__Extract provided__
** Begin **

# Downriver Arcehry League.....Coming soon



## Huntinggirl (Aug 3, 2006)

SORRY FOR TYPOS ....HAlf asleep and was suppose to do this the begining of the week.....DON'T SHOOT ME .. 

Downriver ARCHERY league forming soon....

Just tossing this out here. I do not have alot of info yet. 

However, Looking to see how much interest there might be in indoor Archery league
@ Game On in Taylor

They are working with Gander Mountain to start forming archery leagues. 
Plans so far are to have leagues on Saturday and Sunday AM.
I told them IMHO that this would not be the best time to start weekend leagues. With all of the outdoor shooting, 3D tournys and sping/summer activities coming up...I suggested that they try for at least 1 weekday league I thought they would get more interst in this. The weekend leagues would be better in the Winter. They called me back a few days later and asked how much interest that I thought there would be if they were able to do a league on Tuesday or Thurday evening as well as the weekends. I told them I would post on here and talk to others that I have shot with in the past and let them know.

** End **

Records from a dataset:

** Begin **

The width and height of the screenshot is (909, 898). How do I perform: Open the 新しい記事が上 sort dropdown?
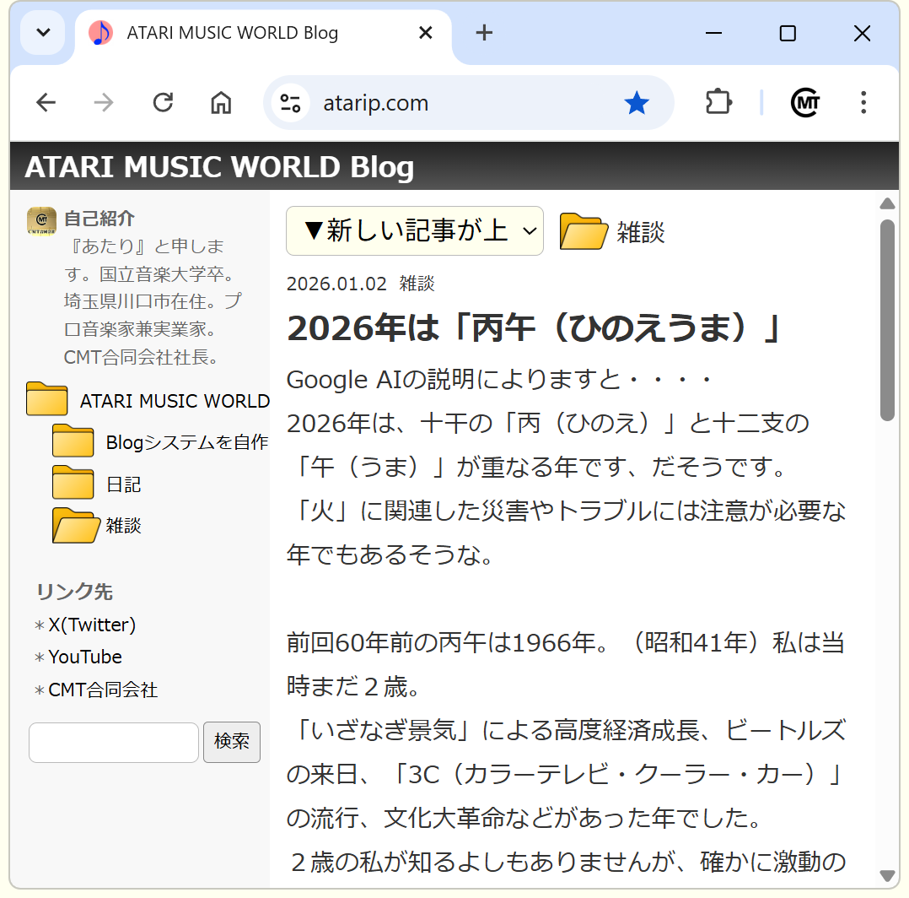tap(415, 230)
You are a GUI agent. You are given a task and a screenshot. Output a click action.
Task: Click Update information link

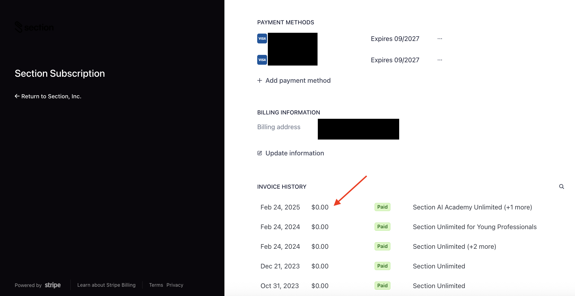coord(295,153)
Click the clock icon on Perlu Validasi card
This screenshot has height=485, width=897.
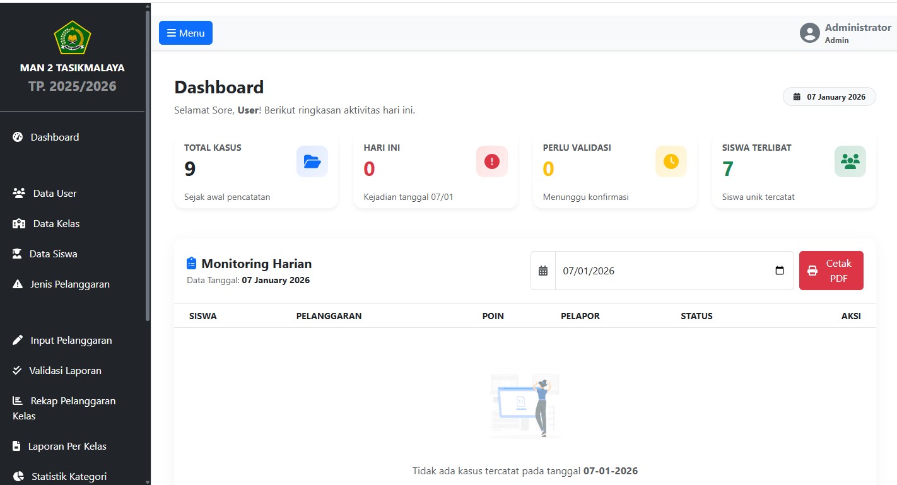tap(671, 161)
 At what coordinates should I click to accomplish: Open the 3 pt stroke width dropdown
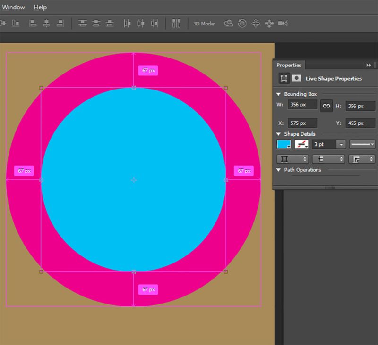click(341, 144)
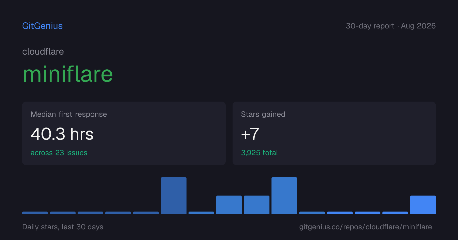458x240 pixels.
Task: Click the GitGenius logo link
Action: [42, 26]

** End **

__Written tasks__
1/ In the archery league post, which store is Game On working with to form archery leagues?
2/ Return the part of the archery league post starting at "However, Looking to" and ending at "let them know.".
3/ Condense the paragraph of the archery league post that begins "I told them IMHO" into a short list of its main points.
These entries have no connection to the archery league post.

__Solved problems__
1/ Gander Mountain.

2/
However, Looking to see how much interest there might be in indoor Archery league
@ Game On in Taylor

They are working with Gander Mountain to start forming archery leagues. 
Plans so far are to have leagues on Saturday and Sunday AM.
I told them IMHO that this would not be the best time to start weekend leagues. With all of the outdoor shooting, 3D tournys and sping/summer activities coming up...I suggested that they try for at least 1 weekday league I thought they would get more interst in this. The weekend leagues would be better in the Winter. They called me back a few days later and asked how much interest that I thought there would be if they were able to do a league on Tuesday or Thurday evening as well as the weekends. I told them I would post on here and talk to others that I have shot with in the past and let them know.

3/
- The poster advised that weekend leagues would not be the best way to start, given outdoor shooting, 3D tournaments and spring and summer activities.
- The poster suggested at least one weekday league, expecting more interest.
- Weekend leagues would work better in the winter.
- A few days later they called back to ask about interest in a Tuesday or Thursday evening league along with the weekend ones.
- The poster agreed to post on the forum, talk to past shooting companions and report back.